Date: Tue, 3 Nov 1998 19:46:54
An Andy wrote,> People's publicly > stated views and public acts should be open to discussion and privacy laws > should have no bearing on them. I am not persuaded, simply because one > web administrator chooses to protest the law by shutting down a site, that > the law actually restricts online discussion. On the other hand, I have > seen clauses in proposed privacy laws that draw the line around protected > private information very broadly and could lead to absurd results.What once constituted the unquestionable line between private and public expression -- between gossip and defamation, if you like -- was, plain and simply, whether the 'victim' was there, in place, to know whether hyr good name was at risk of being slandered, and to defend it in person if it was, hand-to-hand.
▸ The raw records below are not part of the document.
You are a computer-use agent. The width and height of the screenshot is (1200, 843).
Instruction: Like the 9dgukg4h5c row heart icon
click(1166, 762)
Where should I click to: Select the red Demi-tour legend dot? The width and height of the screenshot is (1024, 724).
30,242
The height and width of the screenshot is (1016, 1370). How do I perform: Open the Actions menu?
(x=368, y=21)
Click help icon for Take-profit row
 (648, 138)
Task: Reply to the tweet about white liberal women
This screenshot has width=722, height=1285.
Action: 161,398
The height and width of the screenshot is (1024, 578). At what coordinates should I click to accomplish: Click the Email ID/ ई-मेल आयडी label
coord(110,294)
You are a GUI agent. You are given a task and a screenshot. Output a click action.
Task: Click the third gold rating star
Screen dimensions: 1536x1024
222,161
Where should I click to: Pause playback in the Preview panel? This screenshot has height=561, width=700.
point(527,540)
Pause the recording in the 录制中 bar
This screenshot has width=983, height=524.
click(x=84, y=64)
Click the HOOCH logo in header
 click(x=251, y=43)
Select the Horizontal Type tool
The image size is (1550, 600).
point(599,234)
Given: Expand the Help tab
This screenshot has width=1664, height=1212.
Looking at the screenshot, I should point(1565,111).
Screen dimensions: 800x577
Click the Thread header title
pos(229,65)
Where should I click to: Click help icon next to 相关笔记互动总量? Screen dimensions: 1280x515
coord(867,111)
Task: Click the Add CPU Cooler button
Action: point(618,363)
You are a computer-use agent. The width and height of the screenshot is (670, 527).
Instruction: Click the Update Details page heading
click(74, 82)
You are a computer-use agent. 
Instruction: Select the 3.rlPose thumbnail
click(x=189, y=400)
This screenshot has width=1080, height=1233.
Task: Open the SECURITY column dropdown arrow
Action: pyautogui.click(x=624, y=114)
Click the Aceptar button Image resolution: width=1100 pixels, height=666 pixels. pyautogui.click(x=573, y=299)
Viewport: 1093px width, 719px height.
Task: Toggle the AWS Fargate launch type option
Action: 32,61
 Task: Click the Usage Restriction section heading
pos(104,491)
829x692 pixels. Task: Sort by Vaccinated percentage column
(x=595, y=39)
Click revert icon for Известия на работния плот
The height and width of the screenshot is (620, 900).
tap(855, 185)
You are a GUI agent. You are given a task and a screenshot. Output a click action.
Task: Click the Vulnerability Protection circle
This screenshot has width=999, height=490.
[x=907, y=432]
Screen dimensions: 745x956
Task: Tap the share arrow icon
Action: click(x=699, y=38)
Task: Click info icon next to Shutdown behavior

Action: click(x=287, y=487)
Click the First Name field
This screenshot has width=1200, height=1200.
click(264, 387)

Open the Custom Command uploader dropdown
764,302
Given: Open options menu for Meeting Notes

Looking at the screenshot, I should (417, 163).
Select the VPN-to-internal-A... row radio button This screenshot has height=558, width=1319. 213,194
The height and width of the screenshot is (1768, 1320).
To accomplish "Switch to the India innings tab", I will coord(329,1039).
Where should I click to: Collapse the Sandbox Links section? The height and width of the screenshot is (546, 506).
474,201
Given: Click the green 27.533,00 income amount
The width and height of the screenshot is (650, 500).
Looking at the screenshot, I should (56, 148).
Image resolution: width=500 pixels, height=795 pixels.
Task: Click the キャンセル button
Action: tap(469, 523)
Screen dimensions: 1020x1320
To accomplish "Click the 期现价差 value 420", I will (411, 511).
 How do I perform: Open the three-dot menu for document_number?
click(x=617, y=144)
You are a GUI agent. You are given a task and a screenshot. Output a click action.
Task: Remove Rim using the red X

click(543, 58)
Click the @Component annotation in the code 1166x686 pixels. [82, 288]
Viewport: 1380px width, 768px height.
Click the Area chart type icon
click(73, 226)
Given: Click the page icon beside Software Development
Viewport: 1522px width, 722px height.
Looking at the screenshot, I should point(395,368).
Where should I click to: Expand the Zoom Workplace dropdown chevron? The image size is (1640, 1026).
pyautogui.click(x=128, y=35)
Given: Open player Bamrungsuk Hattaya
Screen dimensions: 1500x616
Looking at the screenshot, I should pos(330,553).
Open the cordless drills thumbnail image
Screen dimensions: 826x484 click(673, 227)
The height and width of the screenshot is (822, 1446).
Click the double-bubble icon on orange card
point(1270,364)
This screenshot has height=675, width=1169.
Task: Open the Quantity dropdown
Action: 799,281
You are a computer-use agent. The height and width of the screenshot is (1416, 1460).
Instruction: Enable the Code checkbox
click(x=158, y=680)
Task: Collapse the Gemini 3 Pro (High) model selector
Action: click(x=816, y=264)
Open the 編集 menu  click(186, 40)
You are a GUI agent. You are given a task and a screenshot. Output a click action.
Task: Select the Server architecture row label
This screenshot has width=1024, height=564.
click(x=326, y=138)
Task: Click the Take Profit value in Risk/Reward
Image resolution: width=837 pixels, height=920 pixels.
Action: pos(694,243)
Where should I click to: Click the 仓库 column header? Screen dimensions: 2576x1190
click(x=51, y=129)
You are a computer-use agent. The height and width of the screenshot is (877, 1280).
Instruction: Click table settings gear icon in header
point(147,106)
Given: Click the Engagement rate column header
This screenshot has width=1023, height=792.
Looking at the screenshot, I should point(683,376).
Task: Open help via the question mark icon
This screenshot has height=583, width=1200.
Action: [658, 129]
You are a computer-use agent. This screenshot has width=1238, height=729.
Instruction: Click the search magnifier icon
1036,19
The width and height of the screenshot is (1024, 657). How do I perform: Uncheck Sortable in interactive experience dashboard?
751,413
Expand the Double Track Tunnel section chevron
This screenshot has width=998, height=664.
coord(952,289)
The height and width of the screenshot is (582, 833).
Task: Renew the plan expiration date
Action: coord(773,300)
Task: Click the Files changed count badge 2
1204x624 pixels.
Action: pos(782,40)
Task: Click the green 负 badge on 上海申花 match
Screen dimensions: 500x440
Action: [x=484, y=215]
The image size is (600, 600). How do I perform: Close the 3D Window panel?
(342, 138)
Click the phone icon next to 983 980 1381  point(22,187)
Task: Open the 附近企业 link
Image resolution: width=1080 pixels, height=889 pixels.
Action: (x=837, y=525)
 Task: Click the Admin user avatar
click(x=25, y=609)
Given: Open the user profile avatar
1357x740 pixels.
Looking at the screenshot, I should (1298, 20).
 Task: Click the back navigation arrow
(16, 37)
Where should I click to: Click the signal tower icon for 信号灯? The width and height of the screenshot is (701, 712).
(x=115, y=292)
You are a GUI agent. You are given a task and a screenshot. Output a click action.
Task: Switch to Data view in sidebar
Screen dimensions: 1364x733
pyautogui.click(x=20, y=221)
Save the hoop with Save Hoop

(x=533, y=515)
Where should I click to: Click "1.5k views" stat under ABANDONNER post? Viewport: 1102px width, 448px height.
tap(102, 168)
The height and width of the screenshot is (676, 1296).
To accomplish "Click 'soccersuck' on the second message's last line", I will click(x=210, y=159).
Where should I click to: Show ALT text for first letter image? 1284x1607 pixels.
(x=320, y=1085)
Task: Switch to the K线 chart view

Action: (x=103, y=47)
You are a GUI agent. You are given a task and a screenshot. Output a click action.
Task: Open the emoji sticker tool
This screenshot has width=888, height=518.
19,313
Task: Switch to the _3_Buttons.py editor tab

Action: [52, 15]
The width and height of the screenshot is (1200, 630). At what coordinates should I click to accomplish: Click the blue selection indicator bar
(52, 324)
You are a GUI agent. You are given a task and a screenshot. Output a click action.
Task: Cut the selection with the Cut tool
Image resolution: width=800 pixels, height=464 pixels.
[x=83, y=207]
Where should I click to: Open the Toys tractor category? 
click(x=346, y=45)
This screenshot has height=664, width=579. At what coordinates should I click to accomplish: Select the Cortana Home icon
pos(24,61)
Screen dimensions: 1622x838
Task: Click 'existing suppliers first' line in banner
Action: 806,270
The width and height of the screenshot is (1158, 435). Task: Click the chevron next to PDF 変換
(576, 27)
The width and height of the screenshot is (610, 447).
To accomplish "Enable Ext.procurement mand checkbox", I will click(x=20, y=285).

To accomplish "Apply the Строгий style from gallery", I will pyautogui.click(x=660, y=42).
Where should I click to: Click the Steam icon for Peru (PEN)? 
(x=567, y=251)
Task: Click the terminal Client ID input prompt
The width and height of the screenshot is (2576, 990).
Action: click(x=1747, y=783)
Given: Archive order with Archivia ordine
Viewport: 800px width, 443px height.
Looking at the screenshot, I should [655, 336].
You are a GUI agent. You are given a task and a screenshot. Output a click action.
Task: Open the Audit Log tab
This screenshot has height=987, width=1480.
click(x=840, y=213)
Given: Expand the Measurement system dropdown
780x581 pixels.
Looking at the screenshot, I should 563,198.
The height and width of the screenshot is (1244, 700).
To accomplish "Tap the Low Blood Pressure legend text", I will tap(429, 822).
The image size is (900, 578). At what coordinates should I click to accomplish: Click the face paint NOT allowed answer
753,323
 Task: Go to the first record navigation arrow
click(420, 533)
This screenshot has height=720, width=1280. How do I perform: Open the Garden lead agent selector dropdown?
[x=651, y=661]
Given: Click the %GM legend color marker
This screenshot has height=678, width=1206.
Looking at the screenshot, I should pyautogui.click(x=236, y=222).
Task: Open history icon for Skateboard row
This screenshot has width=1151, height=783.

To maintain the electronic equivalent of the h2h encounter, the appropriate corrective measure to apply to the information blender, I mean revolution, is the development of a protocol or encoding for each and every email handle. Wherever and whenever a name is referenced, a whereami lookup command will generate (only for its owner, of course) every occurence of the Simple Ego Link Format.
"Publicly stated views and public acts" would be open to unfettered discussion, as they should be. Only if those views and acts are associated with a SELF without permission (such as granted by list subscription), would its owner have authority to seek compensation; the message 'content' per se would have relevance only in determination of the settlement.
Naturally, the rights of 'incorporated' entitites to registered names would persist in this context. 'Time' magazine, for instance, would be free to prosecute, if it chose, every instance of the word 'Time' used anywhere or at any time - but it is easily seen that most of the time it would not find it worth their time to do so, and in fact, it is highly likely that Time, Inc, would soon decide to choose another name which could be more efficiently tracked.
Conversely, it is equally clear that URLs must be kept within the public 'free expression' domain. They do not directly reference statements or acts, only their location -- and it is location which has been problematized in cases of 'invasion' of privacy.